Your objective:
Your answer should consist of every line from the records that holds the string "This".

[Data items]
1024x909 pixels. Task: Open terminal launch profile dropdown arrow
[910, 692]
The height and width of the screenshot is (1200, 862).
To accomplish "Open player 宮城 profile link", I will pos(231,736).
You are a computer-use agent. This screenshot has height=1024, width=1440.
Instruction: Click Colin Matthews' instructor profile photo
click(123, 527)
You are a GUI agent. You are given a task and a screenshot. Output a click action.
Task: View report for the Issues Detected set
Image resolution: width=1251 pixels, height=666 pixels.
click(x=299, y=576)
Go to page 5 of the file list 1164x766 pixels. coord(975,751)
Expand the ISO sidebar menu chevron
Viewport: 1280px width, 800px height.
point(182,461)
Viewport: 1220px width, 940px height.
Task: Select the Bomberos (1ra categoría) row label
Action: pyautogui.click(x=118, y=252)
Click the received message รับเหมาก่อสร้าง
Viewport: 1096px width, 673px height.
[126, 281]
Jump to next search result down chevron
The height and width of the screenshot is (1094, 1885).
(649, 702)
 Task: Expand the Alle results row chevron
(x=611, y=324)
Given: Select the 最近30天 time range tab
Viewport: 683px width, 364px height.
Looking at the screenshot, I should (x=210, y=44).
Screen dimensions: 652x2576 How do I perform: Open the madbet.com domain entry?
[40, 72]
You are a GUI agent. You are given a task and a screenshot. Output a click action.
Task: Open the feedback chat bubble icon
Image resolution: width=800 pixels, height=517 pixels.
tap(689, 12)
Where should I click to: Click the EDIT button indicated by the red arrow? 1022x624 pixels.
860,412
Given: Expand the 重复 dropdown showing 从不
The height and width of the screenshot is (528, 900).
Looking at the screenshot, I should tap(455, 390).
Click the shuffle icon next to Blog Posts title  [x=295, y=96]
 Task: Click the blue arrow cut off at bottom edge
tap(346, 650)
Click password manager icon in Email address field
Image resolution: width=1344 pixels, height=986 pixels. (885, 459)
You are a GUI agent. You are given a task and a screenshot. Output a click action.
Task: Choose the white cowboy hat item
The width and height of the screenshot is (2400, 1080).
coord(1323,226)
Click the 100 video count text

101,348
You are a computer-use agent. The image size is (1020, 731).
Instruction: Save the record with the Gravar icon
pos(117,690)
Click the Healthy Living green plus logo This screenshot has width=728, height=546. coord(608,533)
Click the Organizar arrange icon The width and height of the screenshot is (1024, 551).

Problem solution:
You are a computer-use agent. This screenshot has height=1024, width=1440.
Click the Healthy Living green plus logo This screenshot has width=728, height=546. coord(608,533)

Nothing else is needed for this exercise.